▶ Information given:
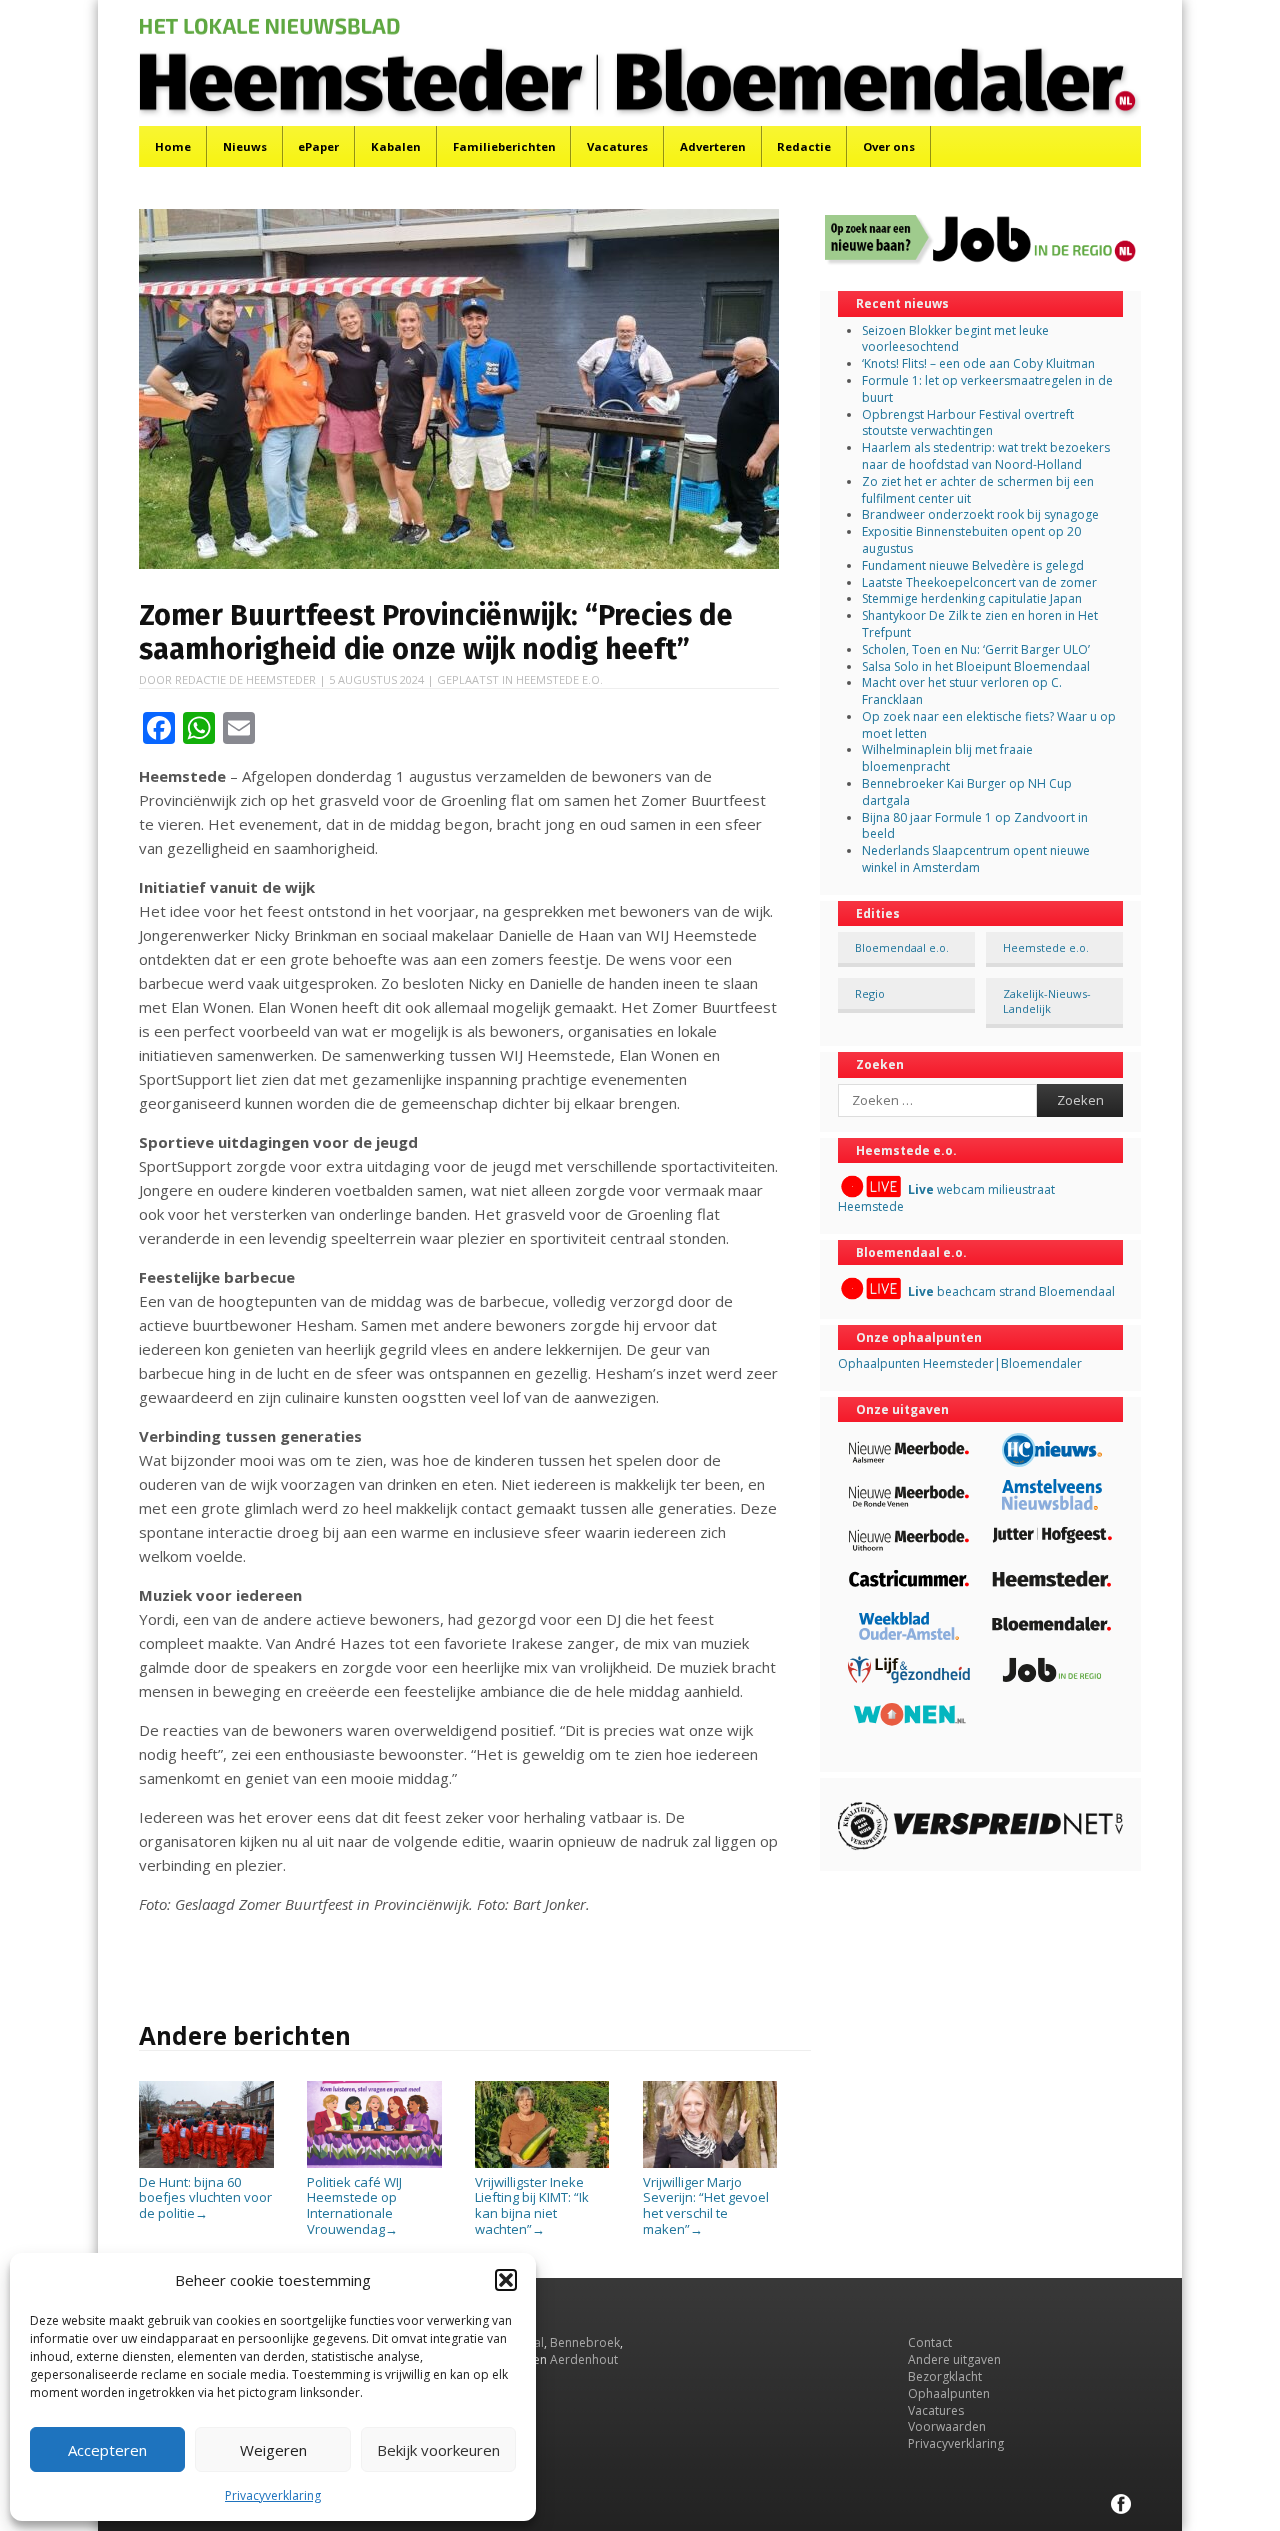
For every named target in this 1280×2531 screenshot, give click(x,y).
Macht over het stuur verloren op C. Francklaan (962, 691)
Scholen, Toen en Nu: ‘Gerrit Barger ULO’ (976, 649)
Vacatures (617, 146)
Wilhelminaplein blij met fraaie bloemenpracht (947, 758)
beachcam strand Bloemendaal (1011, 1291)
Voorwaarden (947, 2426)
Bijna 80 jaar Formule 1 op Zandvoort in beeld (975, 826)
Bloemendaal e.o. (902, 947)
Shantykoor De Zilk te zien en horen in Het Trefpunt (980, 624)
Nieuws (245, 146)
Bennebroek (585, 2342)
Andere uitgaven (954, 2359)
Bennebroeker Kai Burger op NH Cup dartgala (967, 792)
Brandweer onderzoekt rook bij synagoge (980, 514)
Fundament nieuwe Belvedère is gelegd (973, 565)
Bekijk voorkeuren (438, 2450)
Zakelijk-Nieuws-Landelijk (1047, 1001)
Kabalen (396, 146)
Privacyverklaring (273, 2495)
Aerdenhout (584, 2359)
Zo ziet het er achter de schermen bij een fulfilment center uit (978, 490)
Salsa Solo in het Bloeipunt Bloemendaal (976, 666)
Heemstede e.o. (559, 679)
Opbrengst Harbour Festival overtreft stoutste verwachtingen (968, 423)
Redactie (804, 146)
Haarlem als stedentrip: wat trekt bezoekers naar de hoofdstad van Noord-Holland (986, 456)
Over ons (889, 146)
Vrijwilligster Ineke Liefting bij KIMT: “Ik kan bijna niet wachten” (532, 2205)
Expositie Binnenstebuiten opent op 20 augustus (971, 540)
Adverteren (713, 146)
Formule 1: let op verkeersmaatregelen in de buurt (987, 389)
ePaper (318, 146)
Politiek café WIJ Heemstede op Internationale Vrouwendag (354, 2205)
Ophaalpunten (949, 2393)
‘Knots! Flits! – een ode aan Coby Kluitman (978, 363)
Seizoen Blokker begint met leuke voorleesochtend (955, 339)
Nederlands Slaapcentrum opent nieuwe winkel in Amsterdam (976, 859)
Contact (930, 2342)
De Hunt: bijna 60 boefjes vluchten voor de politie (205, 2197)
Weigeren (273, 2450)
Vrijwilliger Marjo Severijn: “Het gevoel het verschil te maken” (706, 2205)
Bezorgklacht (945, 2376)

▶ What this task involves: Find the line with "Contact (930, 2342)" in the data above. Restate it and all later lines word for word, ending with the last line.

▶ Answer space:
Contact (930, 2342)
De Hunt: bijna 60 boefjes vluchten voor de politie (205, 2197)
Weigeren (273, 2450)
Vrijwilliger Marjo Severijn: “Het gevoel het verschil te maken” (706, 2205)
Bezorgklacht (945, 2376)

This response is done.